Ottawa Police Service (OPS) leadership singled out a detective because she opposed Covid mandates and was critical of the vaccine, and even forbid her from discussing Covid at work, according to evidence and testimony provided during Detective Helen Grus’ discreditable conduct tribunal, which recessed Friday.

The 20-year OPS veteran and Grus’ legal team say they still lack disclosure for key pieces of evidence to defend against allegations she brought the force into disrepute by probing links between the Covid vaccine and sudden infant deaths, including access to final autopsy reports and other evidence seemingly germane to the charge.
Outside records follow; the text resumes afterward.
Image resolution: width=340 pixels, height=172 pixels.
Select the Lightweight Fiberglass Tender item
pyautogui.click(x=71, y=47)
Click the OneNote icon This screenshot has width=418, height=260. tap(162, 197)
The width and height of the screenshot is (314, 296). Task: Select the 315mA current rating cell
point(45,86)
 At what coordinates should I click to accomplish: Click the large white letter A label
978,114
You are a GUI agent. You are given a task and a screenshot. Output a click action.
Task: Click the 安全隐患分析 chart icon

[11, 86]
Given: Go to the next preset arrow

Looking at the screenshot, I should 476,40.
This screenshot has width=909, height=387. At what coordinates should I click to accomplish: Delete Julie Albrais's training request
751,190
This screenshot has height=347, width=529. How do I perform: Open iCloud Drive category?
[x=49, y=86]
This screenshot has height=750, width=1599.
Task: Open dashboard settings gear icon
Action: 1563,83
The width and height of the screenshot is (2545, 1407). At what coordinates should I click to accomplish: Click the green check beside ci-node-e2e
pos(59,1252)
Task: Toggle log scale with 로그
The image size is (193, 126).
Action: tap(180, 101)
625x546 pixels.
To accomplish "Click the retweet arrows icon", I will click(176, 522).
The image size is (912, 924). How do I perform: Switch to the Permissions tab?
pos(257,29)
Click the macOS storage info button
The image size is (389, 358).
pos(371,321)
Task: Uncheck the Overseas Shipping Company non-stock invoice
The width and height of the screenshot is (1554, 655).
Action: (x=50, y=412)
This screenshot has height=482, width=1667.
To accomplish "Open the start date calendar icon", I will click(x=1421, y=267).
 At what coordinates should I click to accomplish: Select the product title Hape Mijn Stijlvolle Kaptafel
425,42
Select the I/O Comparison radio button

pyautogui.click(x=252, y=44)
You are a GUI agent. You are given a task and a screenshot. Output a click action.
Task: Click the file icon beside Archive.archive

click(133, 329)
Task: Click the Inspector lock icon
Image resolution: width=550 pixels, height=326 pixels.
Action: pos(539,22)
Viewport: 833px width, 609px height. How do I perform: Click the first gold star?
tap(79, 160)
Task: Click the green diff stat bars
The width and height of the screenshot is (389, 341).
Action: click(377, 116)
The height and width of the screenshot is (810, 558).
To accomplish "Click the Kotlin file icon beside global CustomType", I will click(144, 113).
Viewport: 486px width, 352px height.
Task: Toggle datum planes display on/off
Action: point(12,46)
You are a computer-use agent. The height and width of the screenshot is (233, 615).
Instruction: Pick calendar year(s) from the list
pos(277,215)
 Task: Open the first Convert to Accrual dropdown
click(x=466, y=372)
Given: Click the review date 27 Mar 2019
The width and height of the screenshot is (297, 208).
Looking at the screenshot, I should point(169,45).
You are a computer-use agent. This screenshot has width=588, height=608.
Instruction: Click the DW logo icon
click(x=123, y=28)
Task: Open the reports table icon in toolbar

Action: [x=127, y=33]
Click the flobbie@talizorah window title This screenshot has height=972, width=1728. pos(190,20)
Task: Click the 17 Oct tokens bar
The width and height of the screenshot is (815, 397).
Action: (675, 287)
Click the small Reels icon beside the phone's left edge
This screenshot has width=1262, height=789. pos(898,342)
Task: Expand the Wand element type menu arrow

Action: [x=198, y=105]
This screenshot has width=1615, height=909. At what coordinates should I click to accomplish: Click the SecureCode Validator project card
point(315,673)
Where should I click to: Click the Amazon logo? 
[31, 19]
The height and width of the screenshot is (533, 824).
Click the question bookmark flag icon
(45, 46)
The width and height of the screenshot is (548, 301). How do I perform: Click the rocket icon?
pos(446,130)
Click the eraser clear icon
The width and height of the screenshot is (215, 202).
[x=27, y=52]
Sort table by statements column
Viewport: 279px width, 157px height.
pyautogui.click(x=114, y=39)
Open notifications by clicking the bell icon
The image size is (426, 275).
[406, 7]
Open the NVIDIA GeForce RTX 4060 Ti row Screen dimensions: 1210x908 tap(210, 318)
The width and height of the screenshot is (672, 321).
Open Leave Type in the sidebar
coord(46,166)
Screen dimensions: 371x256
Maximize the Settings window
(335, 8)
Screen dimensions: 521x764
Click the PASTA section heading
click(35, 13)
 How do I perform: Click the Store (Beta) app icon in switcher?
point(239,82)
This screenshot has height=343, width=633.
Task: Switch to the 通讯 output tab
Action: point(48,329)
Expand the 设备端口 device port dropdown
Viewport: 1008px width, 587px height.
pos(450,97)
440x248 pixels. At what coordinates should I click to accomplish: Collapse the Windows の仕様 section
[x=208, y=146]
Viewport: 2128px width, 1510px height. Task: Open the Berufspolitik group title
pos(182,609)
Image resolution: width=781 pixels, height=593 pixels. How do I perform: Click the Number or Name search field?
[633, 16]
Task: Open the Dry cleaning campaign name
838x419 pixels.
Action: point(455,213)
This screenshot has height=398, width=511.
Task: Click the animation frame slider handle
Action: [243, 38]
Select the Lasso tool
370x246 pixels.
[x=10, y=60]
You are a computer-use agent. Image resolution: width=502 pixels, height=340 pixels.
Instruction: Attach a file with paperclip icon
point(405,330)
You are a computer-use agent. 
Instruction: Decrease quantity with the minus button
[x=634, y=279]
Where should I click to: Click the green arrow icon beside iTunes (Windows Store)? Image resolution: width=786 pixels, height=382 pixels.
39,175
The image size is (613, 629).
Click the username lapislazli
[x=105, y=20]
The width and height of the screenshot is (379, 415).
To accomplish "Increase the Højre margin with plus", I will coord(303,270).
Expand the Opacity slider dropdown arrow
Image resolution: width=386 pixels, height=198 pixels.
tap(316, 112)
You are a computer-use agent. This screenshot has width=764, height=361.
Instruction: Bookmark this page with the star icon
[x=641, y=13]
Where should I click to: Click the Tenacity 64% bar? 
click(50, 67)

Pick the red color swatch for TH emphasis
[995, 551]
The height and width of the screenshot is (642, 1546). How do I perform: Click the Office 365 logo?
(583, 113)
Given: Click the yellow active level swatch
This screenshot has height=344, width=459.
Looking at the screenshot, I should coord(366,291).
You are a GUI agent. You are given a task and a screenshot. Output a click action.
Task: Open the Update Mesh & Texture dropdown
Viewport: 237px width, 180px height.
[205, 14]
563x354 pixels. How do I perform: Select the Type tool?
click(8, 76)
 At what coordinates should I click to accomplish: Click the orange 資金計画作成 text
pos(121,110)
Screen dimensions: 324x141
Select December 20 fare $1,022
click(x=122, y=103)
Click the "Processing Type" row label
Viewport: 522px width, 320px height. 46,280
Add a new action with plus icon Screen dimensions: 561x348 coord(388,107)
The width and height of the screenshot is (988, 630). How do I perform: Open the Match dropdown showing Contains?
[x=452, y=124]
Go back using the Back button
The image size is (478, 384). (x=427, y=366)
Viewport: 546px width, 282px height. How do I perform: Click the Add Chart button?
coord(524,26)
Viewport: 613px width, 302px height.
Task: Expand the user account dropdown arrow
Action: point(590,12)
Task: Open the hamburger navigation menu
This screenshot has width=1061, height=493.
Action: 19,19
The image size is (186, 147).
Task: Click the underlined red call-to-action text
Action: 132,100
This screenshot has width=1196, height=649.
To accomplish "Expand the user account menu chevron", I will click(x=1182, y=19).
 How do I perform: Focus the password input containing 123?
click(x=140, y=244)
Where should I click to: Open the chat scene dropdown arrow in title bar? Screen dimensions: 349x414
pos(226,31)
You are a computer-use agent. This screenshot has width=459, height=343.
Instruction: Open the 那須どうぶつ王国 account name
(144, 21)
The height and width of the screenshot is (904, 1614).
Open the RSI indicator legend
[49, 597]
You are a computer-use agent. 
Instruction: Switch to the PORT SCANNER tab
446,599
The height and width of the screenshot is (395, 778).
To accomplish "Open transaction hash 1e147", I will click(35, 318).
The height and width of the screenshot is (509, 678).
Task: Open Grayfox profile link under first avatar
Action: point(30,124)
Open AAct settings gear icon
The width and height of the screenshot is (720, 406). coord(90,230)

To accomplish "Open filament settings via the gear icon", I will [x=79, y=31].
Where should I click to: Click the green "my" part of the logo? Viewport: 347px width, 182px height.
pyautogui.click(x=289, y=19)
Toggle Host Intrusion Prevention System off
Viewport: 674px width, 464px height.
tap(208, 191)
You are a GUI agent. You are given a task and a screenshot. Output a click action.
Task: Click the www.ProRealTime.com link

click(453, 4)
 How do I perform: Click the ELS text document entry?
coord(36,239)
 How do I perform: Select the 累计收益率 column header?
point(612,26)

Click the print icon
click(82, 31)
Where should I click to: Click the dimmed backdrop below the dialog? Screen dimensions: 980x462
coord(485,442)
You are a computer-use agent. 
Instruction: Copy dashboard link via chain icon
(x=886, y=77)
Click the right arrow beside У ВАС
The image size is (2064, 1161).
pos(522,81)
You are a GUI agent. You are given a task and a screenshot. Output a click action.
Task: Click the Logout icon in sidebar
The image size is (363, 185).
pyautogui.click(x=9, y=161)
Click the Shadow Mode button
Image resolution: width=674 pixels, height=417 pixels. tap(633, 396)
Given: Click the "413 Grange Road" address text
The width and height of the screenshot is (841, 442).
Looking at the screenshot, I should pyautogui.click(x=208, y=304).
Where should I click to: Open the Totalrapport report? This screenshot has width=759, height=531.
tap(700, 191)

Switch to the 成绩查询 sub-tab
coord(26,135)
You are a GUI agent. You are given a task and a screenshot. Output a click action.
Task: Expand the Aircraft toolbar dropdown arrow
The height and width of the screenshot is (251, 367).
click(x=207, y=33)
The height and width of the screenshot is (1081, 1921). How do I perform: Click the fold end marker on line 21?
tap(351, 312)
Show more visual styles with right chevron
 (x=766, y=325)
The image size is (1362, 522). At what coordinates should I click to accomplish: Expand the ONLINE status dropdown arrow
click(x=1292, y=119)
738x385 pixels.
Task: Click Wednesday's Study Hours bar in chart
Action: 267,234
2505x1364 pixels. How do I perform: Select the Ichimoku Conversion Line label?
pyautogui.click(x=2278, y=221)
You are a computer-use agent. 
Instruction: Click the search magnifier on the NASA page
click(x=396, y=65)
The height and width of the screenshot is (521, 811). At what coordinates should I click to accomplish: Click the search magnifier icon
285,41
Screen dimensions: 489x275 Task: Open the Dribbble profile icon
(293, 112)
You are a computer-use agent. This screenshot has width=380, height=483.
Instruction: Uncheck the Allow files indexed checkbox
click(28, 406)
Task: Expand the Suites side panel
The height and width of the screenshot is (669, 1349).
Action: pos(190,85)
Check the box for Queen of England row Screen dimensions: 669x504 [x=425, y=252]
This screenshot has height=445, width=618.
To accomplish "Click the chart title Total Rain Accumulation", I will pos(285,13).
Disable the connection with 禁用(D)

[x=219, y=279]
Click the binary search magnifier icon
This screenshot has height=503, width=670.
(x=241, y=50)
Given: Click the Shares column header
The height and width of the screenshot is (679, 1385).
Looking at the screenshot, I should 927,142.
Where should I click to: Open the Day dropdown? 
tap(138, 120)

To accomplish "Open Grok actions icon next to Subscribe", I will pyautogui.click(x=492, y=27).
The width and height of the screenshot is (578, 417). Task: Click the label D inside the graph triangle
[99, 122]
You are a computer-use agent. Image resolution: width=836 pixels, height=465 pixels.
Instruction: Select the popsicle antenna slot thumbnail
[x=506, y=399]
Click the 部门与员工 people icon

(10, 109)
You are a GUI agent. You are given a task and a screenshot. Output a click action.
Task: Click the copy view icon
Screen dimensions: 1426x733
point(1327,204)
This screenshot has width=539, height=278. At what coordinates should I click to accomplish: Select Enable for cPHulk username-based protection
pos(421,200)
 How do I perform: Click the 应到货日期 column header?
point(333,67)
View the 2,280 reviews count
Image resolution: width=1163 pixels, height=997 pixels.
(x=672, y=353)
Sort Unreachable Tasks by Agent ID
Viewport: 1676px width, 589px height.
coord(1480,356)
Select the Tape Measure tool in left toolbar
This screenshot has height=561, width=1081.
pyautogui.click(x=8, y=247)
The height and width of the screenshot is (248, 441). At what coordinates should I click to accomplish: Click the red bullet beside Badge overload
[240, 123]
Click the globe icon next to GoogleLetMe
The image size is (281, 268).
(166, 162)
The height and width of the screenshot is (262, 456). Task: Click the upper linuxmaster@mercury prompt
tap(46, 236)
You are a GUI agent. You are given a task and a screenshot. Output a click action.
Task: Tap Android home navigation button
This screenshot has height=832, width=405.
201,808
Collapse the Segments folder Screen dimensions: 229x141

Through the five hearing days that began on August 14, Ottawa Police prosecutor Vanessa Stewart expressed several times that Grus’ admission she breached policy by failing to record her activities was sufficient evidence to find her guilty.

Grus’ admission made during a nearly three-hour compelled statement she gave to Professional Standards Unit (internal affairs) investigator Jason Arbuthnot, in conjunction with testimony from three police witnesses, including Arbuthnot, also revealed superiors did in fact single out Grus.

(Left to right) Detective Helen Grus and her legal team Bath-shéba van den Berg, Blair Ector

Approximately a month before OPS announced its mandatory vaccine policy for all members, the tribunal heard that Grus received a September 9, 2021 email from her commanding officer Sergeant Marc-André Guy forbidding her from discussing Covid or the experimental vaccines at work, or even considering the shots as a possible cause of sudden infant deaths.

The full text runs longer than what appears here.